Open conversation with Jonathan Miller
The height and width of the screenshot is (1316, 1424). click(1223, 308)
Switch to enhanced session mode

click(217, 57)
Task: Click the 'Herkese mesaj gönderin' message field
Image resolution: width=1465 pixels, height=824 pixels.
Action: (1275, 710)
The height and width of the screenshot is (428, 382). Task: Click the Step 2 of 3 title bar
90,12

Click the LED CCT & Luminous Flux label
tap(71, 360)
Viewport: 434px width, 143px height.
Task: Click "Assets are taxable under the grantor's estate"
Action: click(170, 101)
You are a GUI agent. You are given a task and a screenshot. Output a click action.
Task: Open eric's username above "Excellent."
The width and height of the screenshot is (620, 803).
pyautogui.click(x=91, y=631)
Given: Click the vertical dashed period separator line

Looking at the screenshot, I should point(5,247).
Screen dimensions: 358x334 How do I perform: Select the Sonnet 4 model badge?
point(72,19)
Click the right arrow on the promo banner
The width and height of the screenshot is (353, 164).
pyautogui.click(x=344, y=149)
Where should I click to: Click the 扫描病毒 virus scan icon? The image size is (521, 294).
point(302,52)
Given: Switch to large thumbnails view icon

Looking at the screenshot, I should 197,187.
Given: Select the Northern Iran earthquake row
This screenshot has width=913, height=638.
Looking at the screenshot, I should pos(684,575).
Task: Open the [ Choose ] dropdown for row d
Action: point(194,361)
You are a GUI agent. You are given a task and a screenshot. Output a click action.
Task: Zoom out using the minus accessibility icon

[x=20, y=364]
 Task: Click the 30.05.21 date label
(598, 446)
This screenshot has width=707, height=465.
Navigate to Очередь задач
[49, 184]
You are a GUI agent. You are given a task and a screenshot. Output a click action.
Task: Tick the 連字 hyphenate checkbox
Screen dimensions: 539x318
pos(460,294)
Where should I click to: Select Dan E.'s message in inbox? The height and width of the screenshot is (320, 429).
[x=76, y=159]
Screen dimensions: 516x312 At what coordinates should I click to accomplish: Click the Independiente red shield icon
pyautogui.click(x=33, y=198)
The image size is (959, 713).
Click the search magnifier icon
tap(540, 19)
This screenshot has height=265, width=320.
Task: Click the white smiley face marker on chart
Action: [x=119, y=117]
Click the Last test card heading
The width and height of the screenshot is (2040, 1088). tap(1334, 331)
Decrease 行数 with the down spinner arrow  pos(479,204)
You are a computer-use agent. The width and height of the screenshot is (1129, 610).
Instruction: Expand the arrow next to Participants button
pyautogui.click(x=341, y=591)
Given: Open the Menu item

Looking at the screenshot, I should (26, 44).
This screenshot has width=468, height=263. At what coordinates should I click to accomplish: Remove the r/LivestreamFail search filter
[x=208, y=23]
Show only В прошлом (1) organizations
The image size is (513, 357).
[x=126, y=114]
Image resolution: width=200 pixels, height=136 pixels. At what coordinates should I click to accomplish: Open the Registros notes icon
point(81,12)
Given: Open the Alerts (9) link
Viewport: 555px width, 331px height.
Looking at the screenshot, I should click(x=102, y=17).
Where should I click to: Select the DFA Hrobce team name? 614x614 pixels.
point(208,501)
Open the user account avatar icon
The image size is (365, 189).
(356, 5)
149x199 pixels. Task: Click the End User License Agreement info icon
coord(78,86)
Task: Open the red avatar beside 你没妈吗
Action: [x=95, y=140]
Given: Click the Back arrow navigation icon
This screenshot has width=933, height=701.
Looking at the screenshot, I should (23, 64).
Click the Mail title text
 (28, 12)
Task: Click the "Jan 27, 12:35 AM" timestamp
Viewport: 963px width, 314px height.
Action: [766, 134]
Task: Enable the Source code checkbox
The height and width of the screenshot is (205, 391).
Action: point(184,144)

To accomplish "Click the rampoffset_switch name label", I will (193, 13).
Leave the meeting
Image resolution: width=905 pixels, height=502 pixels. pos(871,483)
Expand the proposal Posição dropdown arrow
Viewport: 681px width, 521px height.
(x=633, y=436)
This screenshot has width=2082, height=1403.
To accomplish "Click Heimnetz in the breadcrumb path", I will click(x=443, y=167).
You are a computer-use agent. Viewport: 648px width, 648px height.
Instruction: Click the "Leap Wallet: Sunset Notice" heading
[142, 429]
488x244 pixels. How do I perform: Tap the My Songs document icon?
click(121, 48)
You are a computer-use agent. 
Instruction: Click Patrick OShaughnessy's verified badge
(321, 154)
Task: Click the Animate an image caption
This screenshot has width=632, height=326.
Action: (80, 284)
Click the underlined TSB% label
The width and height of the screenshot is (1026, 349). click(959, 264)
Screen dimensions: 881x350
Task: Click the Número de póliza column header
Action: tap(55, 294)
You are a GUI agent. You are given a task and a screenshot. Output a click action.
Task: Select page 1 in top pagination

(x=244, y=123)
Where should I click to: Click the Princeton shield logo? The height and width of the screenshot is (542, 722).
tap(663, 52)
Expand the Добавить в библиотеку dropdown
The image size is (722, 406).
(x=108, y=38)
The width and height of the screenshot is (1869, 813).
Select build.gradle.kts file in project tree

++++++++++++++++++++

WORK ITEM
Please return all lines from the records that hold the word "will".

THE ANSWER
To accomplish "Click the rampoffset_switch name label", I will (193, 13).
To accomplish "Click Heimnetz in the breadcrumb path", I will click(x=443, y=167).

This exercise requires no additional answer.